The precise age of the flows is not known. As they overlie the Pliocene Dalles Formation, they must be Pliocene or Quaternary in age. The preservation of the small shield volcanoes suggests a youthful age; since their formation, however, Hay Creek has cut a valley 800 feet deep and has severed the connection between the Hay Creek flows and their vent. On this basis the flows appear to be late Pliocene or early Pleistocene in age.
Massive deposits of pale-brown silt and fine sand, as much as 50 feet thick, cap a flat-topped ridge 7 miles north of Ashwood, and thinner unmapped deposits locally overlie Columbia River Basalt near the north edge of the Antelope-Ashwood area. The deposits resemble loess of the Pleistocene Palouse Formation, which is widely distributed in the Columbia Basin to the north, and they are presumed to be of the same age and origin.
Landslides are widespread in the Antelope-Ashwood area, but only a few of them are shown on the reconnaissance geologic map (pl. 1). Many slides have taken place where poorly indurated tuff or sedimentary rocks of the John Day and Dalles formations are capped by resistant layers of dense, competent rock, such as Columbia River Basalt, basalt of Pliocene or Pleistocene age, or welded ash-flow sheets of the John Day. Small slides have occurred also on the clayey saprolite at the base of the John Day. Slides are particularly widespread where the strata dip approximately parallel to the ground surface, as on the hillside west of Clarno.

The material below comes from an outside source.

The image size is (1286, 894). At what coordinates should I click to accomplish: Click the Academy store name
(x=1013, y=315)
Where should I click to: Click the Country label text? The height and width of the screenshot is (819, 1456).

Alluvial deposits of sand, silt, gravel, and pumice form the floors of some of the stream valleys; alluvium was mapped along the John Day River, Hay Creek, and Trout Creek, but smaller unmapped areas are present along other streams. Stream valleys are wide and alluvial deposits widespread where the streams are eroded in poorly indurated tuff and sedimentary rocks of the John Day and Dalles Formations; the streams have steep-walled canyons with narrow bottoms in more resistant rocks, such as the rhyolite dome complex and welded ash-flow sheets of the John Day.

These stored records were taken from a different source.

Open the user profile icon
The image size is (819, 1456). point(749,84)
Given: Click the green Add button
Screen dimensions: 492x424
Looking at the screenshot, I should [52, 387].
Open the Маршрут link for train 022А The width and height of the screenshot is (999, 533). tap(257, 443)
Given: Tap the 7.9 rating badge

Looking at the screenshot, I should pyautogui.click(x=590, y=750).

Small plugs and dikes of biotite rhyolite intrude rocks of the Clarno Formation near Ashwood and southeast of Hay Creek Ranch (pl. 1). In the Horse Heaven mining district, Waters and others (1951) have mapped other rhyolite plugs and dikes, as well as plugs of hornblende andesite, augite andesite, and augite-hypersthene andesite. The rhyolite plugs probably are of late Oligocene or early Miocene age and may represent feeders of some of the ash flows in the John Day Formation.
A small elongate plug of trachyandesite intrudes tuff of member A of the John Day Formation 7 miles east of Hay Creek Ranch. Undoubtedly this plug fills the vent that fed at least some of the lithologically similar flows in the lower part of the John Day Formation; hence, the plug is of late Oligocene or early Miocene age.